P158 Self-Reported STD Screening and Positivity Among Sexually Active HIV-Infected MSM in HIV Clinics

Wednesday, March 14, 2012
Hyatt Exhibit Hall
Victoria Beltran, MPH, CHES, Guoyu Tao, PhD, Karen W. Hoover, MD, MPH and Charlotte Kent, PhD, Division of STD Prevention/Health Services Research and Evaluation Branch, CDC, Atlanta, GA

Background:  HIV-infected MSM are at greater risk of acquiring STDs, and if infected with a STD, transmitting HIV and STDs to partners. National guidelines recommend annual asymptomatic STD screening of sexually active HIV-infected persons.

Objectives:  To estimate the frequency of HIV-infected MSM who reported high risk behaviors that were tested for STDs.

Methods:  Data were analyzed from a survey of sexually active HIV-infected MSM receiving medical care in eight HIV clinics in six U.S. cities in 2007. We estimated the testing rates of self-reported chlamydia, gonorrhea, and syphilis, and the positivity rates among those who reported that they were tested, by risk behaviors during the year prior to the survey.
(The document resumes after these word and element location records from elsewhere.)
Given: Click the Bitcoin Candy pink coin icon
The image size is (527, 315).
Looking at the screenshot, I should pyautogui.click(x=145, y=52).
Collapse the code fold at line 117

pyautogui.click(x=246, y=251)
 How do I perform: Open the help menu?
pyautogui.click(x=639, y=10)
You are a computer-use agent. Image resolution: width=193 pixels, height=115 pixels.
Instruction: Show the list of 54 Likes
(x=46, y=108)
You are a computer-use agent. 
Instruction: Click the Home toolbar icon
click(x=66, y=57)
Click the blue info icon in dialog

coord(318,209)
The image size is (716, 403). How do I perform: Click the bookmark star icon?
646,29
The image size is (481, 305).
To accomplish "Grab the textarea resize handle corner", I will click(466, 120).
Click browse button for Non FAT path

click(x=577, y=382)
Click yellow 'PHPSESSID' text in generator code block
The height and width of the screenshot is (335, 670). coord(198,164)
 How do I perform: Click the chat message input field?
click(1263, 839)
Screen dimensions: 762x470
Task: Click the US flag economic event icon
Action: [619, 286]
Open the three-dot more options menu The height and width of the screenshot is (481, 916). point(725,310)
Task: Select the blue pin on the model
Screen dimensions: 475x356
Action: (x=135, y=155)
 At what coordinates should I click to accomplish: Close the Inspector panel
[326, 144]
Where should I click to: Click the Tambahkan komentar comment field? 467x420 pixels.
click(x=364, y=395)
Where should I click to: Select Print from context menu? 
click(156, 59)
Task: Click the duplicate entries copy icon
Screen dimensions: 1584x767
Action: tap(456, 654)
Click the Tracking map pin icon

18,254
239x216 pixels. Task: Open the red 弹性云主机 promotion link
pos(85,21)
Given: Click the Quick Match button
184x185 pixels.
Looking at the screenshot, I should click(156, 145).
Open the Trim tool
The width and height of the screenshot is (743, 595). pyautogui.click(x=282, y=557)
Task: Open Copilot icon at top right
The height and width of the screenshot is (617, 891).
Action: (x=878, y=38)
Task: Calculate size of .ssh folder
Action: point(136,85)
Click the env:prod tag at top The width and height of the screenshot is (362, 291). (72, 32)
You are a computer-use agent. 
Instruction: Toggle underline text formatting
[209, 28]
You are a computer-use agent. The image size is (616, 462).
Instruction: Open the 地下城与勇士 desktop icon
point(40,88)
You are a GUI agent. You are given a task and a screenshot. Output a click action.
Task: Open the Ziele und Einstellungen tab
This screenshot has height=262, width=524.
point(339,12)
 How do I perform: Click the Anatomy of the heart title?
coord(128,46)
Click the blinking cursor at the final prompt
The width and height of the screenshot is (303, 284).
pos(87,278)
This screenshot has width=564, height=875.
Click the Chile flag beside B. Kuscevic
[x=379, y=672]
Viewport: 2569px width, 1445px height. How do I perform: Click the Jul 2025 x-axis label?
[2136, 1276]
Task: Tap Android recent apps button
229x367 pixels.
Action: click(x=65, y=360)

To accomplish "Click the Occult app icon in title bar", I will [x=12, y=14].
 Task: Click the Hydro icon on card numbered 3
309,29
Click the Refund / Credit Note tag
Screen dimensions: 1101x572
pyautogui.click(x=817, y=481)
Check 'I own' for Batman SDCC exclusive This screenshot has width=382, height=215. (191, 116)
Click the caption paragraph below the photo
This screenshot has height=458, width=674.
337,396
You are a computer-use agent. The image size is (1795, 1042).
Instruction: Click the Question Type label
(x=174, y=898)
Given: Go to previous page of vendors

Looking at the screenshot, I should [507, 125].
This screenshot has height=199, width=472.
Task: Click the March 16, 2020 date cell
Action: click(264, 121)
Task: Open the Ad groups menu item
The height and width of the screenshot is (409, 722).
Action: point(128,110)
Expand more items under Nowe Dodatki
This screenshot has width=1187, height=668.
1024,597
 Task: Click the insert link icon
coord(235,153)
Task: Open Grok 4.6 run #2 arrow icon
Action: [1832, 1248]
Results:  Among 505 patients, 80.6% reported having more than one sex partner, 58.6% having clinicians who provided risk counseling, and 25% having not using a condom during the most recent receptive anal sex encounter in the past year. Of those 505 patients, 42% reported that they were tested for chlamydia and gonorrhea, and 52.7% for syphilis. Among those tested, 7.7% reported that they had been diagnosed with chlamydia or gonorrhea, and 8.9% with syphilis. After adjusting for independent variables such as demographic variables and symptom status, our logistic regressions found that patients were significantly more likely to be tested for chlamydia and gonorrhea if they had more than one sex partner, did not use condoms during their last receptive anal sex encounter, and had clinicians who provided risk counseling in the past year. 

Conclusions:  With a high proportion of men  reporting STDs and suboptimal testing rates for these STDs, our findings suggests that providers need to better adhere to national guidelines that recommend annual STD screening of HIV-infected MSM.

Implications for Programs, Policy, and Research:  Comprehensive HIV and STD prevention interventions targeting HIV-infected MSM should also include strategies to reduce high risk behaviors.